Collapse_ How Societies Choose to Fail or Succeed - Jared Diamond [72]
In short, the reason for Easter’s unusually severe degree of deforestation isn’t that those seemingly nice people really were unusually bad or improvident. Instead, they had the misfortune to be living in one of the most fragile environments, at the highest risk for deforestation, of any Pacific people. For Easter Island, more than for any other society discussed in this book, we can specify in detail the factors underlying environmental fragility.
Easter’s isolation makes it the clearest example of a society that destroyed itself by overexploiting its own resources. If we return to our five-point checklist of factors to be considered in connection with environmental collapses, two of those factors—attacks by neighboring enemy societies, and loss of support from neighboring friendly societies—played no role in Easter’s collapse, because there is no evidence that there were any enemies or friends in contact with Easter Island society after its founding. Even if it turns out that some canoes did arrive subsequently, such contacts could not have been on a large enough scale to constitute either dangerous attacks or important support. For a role of a third factor, climate change, we also have no evidence at present, though it may emerge in the future. That leaves us with just two main sets of factors behind Easter’s collapse: human environmental impacts, especially deforestation and destruction of bird populations; and the political, social, and religious factors behind the impacts, such as the impossibility of emigration as an escape valve because of Easter’s isolation, a focus on statue construction for reasons already discussed, and competition between clans and chiefs driving the erection of bigger statues requiring more wood, rope, and food.
The Easter Islanders’ isolation probably also explains why I have found that their collapse, more than the collapse of any other pre-industrial society, haunts my readers and students. The parallels between Easter Island and the whole modern world are chillingly obvious. Thanks to globalization, international trade, jet planes, and the Internet, all countries on Earth today share resources and affect each other, just as did Easter’s dozen clans. Polynesian Easter Island was as isolated in the Pacific Ocean as the Earth is today in space. When the Easter Islanders got into difficulties, there was nowhere to which they could flee, nor to which they could turn for help; nor shall we modern Earthlings have recourse elsewhere if our troubles increase. Those are the reasons why people see the collapse of Easter Island society as a metaphor, a worst-case scenario, for what may lie ahead of us in our own future.

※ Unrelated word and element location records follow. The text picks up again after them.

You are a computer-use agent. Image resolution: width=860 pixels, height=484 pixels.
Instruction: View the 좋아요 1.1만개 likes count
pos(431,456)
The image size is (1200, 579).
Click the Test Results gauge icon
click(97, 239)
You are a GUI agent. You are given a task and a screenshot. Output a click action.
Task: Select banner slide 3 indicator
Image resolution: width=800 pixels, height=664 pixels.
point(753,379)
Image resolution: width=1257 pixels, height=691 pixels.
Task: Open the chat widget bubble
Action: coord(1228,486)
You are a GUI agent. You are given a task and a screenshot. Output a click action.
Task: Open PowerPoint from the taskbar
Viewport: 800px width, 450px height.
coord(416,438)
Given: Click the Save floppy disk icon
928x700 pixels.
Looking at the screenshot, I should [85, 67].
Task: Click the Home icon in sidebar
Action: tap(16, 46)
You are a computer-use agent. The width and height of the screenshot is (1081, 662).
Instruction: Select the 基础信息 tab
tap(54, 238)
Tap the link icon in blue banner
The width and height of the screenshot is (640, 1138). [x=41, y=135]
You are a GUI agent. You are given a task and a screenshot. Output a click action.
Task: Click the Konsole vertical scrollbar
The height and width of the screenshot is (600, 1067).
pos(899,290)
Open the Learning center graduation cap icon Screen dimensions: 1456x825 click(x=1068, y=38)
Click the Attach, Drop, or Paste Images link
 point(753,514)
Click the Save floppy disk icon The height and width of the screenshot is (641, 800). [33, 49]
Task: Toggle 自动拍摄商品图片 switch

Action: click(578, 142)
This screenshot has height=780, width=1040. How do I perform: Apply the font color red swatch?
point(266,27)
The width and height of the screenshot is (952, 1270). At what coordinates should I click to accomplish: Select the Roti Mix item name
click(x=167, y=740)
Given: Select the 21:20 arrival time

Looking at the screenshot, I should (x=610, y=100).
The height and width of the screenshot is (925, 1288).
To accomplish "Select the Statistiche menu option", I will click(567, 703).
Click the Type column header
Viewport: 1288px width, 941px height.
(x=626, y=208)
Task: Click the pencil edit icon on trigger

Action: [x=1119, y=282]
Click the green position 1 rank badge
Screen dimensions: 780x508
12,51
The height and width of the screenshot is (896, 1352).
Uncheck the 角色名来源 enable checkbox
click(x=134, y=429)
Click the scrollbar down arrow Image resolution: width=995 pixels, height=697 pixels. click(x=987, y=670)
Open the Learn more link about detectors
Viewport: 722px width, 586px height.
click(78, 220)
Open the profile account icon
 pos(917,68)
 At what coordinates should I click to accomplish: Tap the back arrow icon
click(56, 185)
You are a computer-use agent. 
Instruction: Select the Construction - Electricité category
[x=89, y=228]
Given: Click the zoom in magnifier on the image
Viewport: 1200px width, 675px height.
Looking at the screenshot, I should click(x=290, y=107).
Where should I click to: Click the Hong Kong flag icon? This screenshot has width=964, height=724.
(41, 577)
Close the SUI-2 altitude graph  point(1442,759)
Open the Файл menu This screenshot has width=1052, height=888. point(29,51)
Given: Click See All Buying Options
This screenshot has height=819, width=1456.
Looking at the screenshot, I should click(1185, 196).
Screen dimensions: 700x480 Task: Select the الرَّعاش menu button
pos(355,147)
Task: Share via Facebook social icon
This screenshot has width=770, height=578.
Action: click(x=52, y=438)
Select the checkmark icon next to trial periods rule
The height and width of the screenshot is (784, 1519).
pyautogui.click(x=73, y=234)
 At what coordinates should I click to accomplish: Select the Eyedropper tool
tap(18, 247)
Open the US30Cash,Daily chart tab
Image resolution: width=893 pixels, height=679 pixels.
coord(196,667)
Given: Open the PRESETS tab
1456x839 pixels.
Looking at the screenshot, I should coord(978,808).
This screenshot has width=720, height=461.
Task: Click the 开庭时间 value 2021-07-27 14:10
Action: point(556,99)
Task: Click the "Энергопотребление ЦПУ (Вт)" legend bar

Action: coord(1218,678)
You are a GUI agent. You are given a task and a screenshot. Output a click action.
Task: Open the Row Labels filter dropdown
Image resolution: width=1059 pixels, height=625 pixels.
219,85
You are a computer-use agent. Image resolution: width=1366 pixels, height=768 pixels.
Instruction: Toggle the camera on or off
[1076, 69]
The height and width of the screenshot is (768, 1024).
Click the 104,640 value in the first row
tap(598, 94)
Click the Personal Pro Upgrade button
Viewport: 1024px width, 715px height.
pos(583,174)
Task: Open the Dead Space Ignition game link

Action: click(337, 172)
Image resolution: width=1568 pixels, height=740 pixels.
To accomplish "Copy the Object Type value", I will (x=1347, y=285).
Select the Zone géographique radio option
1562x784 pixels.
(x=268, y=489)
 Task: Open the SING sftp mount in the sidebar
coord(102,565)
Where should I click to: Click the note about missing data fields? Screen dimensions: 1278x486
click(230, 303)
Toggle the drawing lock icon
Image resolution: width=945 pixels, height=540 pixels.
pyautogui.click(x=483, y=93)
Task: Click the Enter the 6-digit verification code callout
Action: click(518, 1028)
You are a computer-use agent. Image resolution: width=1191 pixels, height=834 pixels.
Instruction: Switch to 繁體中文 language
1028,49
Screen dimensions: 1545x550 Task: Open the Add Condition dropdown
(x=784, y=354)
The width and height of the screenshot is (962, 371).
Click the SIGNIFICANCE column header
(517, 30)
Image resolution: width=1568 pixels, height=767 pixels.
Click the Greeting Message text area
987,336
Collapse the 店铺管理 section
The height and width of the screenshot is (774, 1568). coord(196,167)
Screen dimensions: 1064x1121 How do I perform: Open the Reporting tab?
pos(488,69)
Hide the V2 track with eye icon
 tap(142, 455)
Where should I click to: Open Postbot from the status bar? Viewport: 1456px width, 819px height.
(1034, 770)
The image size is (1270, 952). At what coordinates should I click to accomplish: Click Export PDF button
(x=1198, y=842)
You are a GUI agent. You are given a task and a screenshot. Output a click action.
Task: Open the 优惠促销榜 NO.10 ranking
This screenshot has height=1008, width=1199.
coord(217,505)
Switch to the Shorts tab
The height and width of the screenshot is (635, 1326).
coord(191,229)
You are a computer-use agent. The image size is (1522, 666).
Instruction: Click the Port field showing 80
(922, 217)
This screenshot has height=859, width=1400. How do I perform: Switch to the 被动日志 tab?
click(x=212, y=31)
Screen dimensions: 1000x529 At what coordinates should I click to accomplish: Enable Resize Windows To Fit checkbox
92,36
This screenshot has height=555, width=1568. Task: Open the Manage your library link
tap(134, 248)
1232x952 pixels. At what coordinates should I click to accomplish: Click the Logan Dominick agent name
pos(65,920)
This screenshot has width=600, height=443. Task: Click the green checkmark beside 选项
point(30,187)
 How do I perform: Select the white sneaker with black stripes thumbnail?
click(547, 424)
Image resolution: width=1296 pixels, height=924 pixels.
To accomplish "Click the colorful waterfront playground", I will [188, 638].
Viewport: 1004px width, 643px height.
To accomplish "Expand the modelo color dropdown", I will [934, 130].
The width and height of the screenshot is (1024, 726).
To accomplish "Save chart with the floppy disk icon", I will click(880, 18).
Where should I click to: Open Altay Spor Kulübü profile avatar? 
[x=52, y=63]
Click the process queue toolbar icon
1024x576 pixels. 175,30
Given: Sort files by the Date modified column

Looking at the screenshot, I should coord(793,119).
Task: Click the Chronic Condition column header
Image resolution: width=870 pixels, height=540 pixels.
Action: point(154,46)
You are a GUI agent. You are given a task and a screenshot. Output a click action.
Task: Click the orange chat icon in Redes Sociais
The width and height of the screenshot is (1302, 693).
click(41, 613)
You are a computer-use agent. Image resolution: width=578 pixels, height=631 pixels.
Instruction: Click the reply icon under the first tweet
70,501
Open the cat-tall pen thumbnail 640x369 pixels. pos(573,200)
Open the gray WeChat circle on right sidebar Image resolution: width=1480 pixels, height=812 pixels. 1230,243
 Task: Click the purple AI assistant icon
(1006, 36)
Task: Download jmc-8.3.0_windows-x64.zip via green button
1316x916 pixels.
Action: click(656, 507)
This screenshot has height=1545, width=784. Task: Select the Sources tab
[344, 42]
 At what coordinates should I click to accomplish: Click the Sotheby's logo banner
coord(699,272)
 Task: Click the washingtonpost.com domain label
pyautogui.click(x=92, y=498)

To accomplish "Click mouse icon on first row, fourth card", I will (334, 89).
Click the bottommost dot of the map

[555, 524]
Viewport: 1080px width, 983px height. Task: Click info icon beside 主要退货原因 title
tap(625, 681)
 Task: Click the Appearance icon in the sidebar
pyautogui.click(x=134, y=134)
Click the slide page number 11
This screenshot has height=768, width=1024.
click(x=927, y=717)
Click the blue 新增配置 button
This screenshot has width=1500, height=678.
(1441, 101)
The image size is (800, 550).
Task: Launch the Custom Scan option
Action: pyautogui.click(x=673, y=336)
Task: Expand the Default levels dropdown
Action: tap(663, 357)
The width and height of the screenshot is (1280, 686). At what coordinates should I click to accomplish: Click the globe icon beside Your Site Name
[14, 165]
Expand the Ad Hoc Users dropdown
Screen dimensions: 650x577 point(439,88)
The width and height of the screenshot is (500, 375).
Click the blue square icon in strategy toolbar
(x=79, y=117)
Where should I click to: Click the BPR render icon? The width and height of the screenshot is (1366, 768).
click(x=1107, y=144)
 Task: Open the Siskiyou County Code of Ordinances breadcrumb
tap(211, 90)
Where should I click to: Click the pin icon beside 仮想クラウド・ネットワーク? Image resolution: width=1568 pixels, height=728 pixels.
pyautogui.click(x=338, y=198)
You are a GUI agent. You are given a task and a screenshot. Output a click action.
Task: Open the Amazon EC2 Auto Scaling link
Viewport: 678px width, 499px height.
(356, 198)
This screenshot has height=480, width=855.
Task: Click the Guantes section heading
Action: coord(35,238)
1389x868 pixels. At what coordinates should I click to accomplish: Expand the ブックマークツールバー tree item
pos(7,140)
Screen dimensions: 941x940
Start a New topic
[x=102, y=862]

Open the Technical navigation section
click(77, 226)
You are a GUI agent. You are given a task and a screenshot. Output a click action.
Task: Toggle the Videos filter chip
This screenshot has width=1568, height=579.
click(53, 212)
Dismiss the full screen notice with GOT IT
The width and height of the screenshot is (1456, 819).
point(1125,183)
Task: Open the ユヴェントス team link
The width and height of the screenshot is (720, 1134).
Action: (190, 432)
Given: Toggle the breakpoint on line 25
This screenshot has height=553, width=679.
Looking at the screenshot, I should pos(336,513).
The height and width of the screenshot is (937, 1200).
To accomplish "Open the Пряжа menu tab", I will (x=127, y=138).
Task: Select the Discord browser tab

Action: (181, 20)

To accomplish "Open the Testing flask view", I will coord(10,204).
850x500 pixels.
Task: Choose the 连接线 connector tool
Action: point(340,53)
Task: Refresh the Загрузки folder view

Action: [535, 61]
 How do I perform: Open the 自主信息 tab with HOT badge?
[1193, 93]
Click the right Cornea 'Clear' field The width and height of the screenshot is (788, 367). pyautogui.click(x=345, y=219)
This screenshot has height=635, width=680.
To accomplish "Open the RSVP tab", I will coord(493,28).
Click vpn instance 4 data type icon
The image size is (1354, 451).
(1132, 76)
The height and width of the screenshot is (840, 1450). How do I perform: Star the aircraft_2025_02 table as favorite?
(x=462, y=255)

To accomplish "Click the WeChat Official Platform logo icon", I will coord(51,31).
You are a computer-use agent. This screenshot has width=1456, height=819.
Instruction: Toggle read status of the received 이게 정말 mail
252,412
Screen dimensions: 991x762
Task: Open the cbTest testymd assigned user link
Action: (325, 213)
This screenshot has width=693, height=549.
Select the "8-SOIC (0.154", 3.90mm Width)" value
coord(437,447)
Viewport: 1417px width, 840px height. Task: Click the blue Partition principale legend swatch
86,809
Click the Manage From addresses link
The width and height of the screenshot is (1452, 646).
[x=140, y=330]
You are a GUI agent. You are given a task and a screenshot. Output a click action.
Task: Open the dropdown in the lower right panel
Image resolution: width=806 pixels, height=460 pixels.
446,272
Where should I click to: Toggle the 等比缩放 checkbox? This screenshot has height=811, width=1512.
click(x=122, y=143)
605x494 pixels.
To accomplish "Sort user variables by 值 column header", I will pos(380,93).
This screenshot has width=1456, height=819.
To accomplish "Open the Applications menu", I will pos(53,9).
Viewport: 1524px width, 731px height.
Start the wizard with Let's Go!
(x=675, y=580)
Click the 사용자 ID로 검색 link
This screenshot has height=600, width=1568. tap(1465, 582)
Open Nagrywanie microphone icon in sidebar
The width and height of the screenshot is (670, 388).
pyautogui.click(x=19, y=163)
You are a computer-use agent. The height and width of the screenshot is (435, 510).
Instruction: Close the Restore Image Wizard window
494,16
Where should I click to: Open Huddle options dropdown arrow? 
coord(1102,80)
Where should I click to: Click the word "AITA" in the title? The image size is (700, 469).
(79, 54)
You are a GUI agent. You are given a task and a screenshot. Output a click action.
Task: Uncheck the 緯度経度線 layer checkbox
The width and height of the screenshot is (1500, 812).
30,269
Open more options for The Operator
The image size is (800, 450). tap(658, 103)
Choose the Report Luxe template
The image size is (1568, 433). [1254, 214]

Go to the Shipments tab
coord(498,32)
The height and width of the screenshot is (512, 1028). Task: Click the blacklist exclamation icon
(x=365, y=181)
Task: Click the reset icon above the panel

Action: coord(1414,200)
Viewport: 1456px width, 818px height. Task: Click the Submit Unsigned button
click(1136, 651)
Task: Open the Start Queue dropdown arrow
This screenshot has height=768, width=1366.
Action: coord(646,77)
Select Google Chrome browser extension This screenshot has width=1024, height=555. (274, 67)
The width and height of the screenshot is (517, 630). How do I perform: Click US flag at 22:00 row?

Of course, the metaphor is imperfect. Our situation today differs in important respects from that of Easter Islanders in the 17th century. Some of those differences increase the danger for us: for instance, if mere thousands of Easter Islanders with just stone tools and their own muscle power sufficed to destroy their environment and thereby destroyed their society, how can billions of people with metal tools and machine power now fail to do worse? But there are also differences in our favor, differences to which we shall return in the last chapter of this book.
CHAPTER 3
The Last People Alive: Pitcairn and Henderson Islands
Pitcairn before the Bounty ■ Three dissimilar islands ■ Trade ■ The movie’s ending ■
Many centuries ago, immigrants came to a fertile land blessed with apparently inexhaustible natural resources. While the land lacked a few raw materials useful for industry, those materials were readily obtained by overseas trade with poorer lands that happened to have deposits of them. For a time, all the lands prospered, and their populations multiplied.